Dans plusieurs communes côtières, les coupes illégales se multiplient. Des pans entiers de mangroves sont arrachés pour faire place à des projets immobiliers privés ou à des exploitations de sable et de bois. Des habitants pointent du doigt la complicité ou l’inaction de certaines autorités locales et étatiques, accusées de fermer les yeux sur ces pratiques ou même d’en tirer profit. Cette course à la fortune immédiate laisse la biodiversité dévastée : les poissons, privés de leur abri naturel pour la reproduction, se raréfient dangereusement.
Les conséquences se répercutent directement sur les communautés de pêcheurs. Jadis florissante, la pêche artisanale se trouve aujourd’hui marginalisée. Faute de ressources proches des côtes, les pêcheurs sont contraints de s’aventurer toujours plus loin au large, augmentant leurs frais de carburant et les risques en mer. Beaucoup abandonnent peu à peu ce métier, pourtant considéré comme l’un des secteurs d’activité les plus prometteurs pour l’économie nationale.

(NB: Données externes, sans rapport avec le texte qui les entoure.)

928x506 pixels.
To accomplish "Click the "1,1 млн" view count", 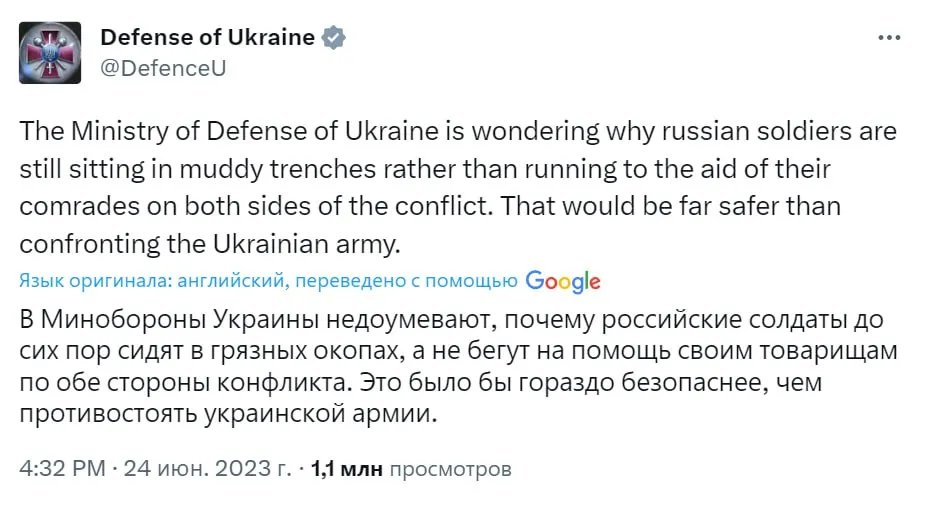I will point(347,468).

Des spécialistes de l’environnement rappellent que la mangrove agit comme une barrière contre les tempêtes et qu’elle absorbe d’importantes quantités de carbone, un rôle essentiel face aux changements climatiques. Sa destruction accentue la vulnérabilité d’Haïti, déjà durement touchée par les catastrophes naturelles.
Des initiatives de reboisement existent, soutenues par certaines organisations locales et internationales. Mais elles peinent à compenser l’ampleur des dégâts sans un engagement ferme de l’État. La protection des mangroves ne peut plus attendre : il en va non seulement de la survie de la pêche artisanale, mais aussi de la sécurité alimentaire et de l’équilibre écologique du pays.
Préserver ces forêts côtières, c’est défendre un patrimoine commun et assurer l’avenir des générations haïtiennes.